Can you rewrite the data below as a Markdown table with the columns "No." and "Entry", giving each line its row number and skipping blank lines? Leave the pictures out of the answer.

[BEGIN]

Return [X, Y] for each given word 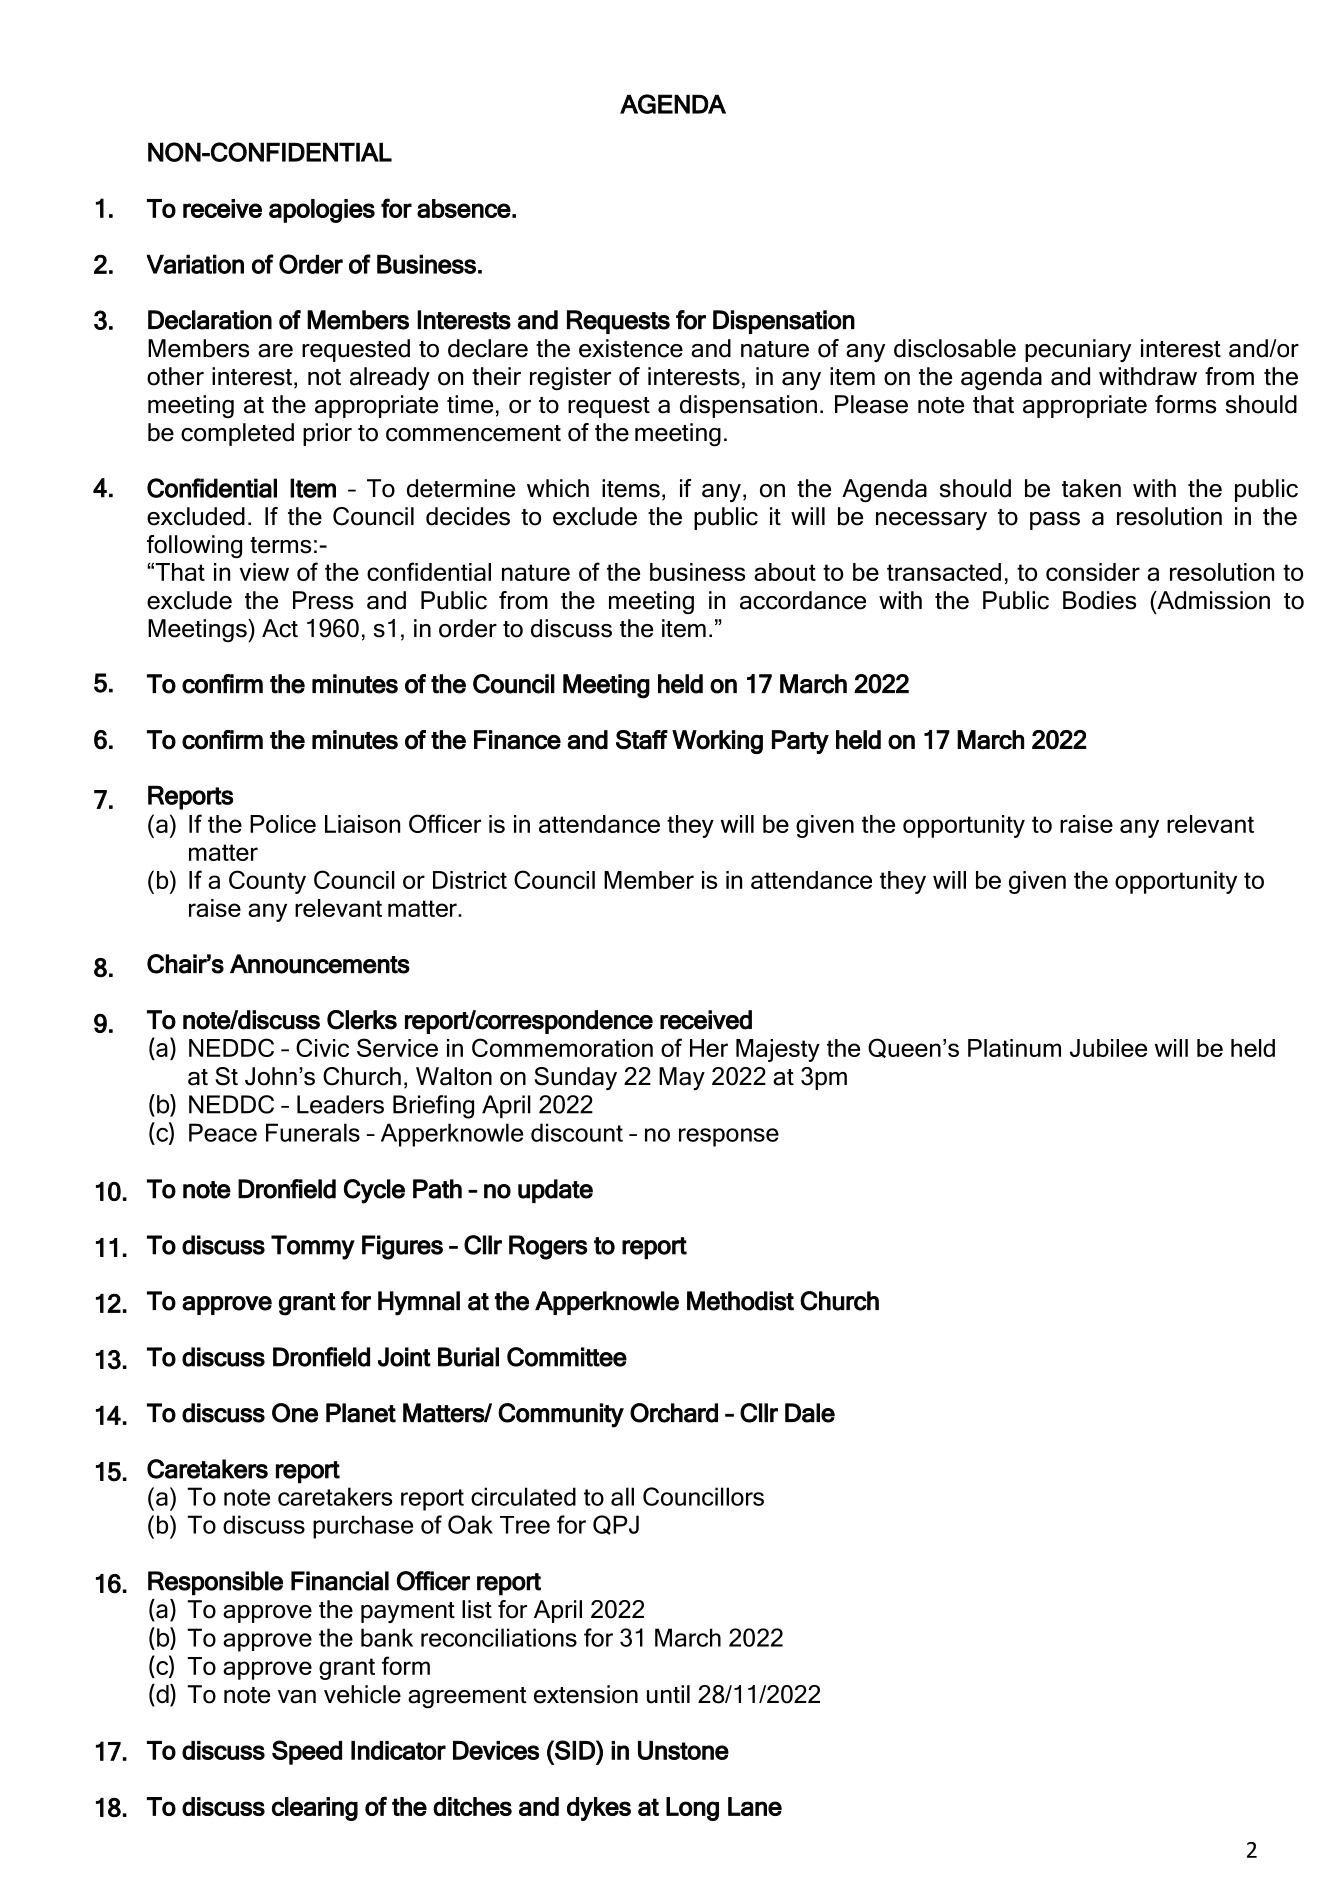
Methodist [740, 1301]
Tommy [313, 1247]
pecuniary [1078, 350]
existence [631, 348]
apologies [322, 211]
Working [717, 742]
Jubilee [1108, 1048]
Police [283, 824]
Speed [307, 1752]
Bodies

[END]

Output:
| No. | Entry |
|---|---|
| 1 | Return [X, Y] for each given word  |
| 2 | Methodist [740, 1301] |
| 3 | Tommy [313, 1247] |
| 4 | pecuniary [1078, 350] |
| 5 | existence [631, 348] |
| 6 | apologies [322, 211] |
| 7 | Working [717, 742] |
| 8 | Jubilee [1108, 1048] |
| 9 | Police [283, 824] |
| 10 | Speed [307, 1752] |
| 11 | Bodies |